Once or twice, when I felt a bit better, I opened up Skype and conversed with a couple of people. Then I went downhill again and could barely cope with English again.

And now here we are in January. I’ve just had a chest x-ray because I am still coughing. Nowhere near as badly, but yep, still coughing. No results yet – I won’t get those till next week, so I have plenty of time to convince myself I have lung cancer or TB, or a tomato vine growing down there or something4.

From time to time I have managed to read a short text in Italian, and I no longer have to be in bed by 9.30pm because I’m dead on my feet on the couch, but I still struggle a bit.

But here’s the thing: I no longer know if I’m struggling because I haven’t been exercising properly or stretching my mind, or if I’m struggling because I’m still not over this wretched thing. I might open up Skype tonight and see if I can hold up my end of a conversation. I did manage a short chat with two lovely Italian girls in the Milano Bar yesterday while shopping in the lovely market town of Stamford, and I haven’t forgotten absolutely everything I know, which is nice, but I’m a bit nervous of going for a protracted conversation in the same way that I’d be nervous of trying to walk into town (a matter of five or six miles), or climb the Tower of Pisa. Just the thought of that makes me want to go and lie down.

PisaSteps

The other day, I promised to dust off the treadmill, and I’m ashamed to say that I didn’t do it. Instead, we found ourselves vacuuming and moving furniture in preparation for a visit from the Grandtwins and it was quite enough exercise, thankyouverymuch. OH thought so, too, and went so far as to forbid me to have anything to do with the treadmill whatsoever. So it’s still stacked with boxes, though one is now nearly empty. I have at least been trying.

The day before yesterday I decided I was about ready to pick up my Italian reading again, and I couldn’t find that damned book! ‘Il Mistero Del Treno Azurro’ was nowhere to be seen. I looked high and low. I looked everywhere … Finally it was run to earth yesterday in a shopping bag – I must have taken it somewhere thinking I might need something to read, and it never got put back on the shelf because of my lack of mojo (see title, above).

TreadmillBoxes-Web

I guess now I have no excuse … but I might have to start again at the beginning again. How am I supposed to remember who did what to whom after all this time?

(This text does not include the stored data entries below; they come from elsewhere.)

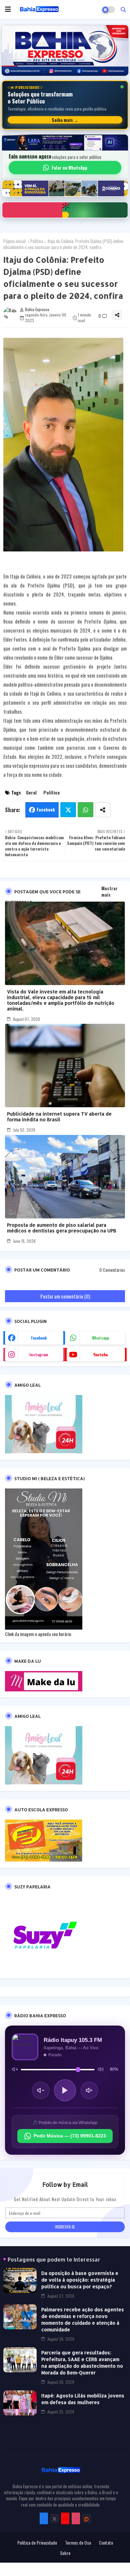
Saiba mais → (65, 119)
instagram (38, 1354)
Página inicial (14, 241)
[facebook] (44, 2518)
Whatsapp (85, 809)
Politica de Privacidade (37, 2542)
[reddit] (86, 2518)
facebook (39, 1338)
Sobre (65, 2553)
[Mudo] (15, 2069)
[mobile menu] (8, 9)
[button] (123, 9)
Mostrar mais (109, 891)
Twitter (68, 809)
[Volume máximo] (101, 2069)
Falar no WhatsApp (69, 167)
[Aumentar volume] (89, 2090)
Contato (106, 2542)
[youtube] (65, 2518)
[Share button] (102, 809)
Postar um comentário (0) (65, 1296)
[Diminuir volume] (40, 2090)
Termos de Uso (78, 2542)
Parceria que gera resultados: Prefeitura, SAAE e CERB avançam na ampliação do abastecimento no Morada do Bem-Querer (82, 2362)
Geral (31, 792)
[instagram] (76, 2518)
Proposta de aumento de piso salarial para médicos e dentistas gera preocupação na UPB (61, 1227)
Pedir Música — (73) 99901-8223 (70, 2135)
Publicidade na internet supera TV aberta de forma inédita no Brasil (59, 1116)
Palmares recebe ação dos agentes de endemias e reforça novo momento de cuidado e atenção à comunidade (82, 2319)
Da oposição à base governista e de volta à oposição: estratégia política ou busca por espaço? (79, 2279)
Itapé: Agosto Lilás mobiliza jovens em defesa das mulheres (82, 2399)
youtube (100, 1354)
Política (36, 241)
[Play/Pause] (65, 2090)
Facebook (46, 809)
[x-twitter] (54, 2518)
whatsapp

Oh well. I suppose I’ll need something to do while I’m in hospital getting the tomato taken out of my lung.

1 Whatever the hell ‘normal’ is.

2 It’s very hard to walk a greyhound who likes you to run with him when you have hardly enough breath to walk across the kitchen, so I let OH do it. ‘Let OH do it’ being a euphemism for ‘refused to go outside at all’. When he went down with it, too, I had to help with the dogs, but I’m pretty sure that’s what made me ill again.

3 I knew I was feeling a little bit better when I graduated to Georgette Heyer. Later I moved on to Katie Fforde, but I’m not sure it’s actually intellectually superior to Heyer. However, now I’m reading Terry Pratchett, I know I’m making progress. I’m getting the jokes and everything!

4 I’m really, really good at this. I’ve had so much practice, you see.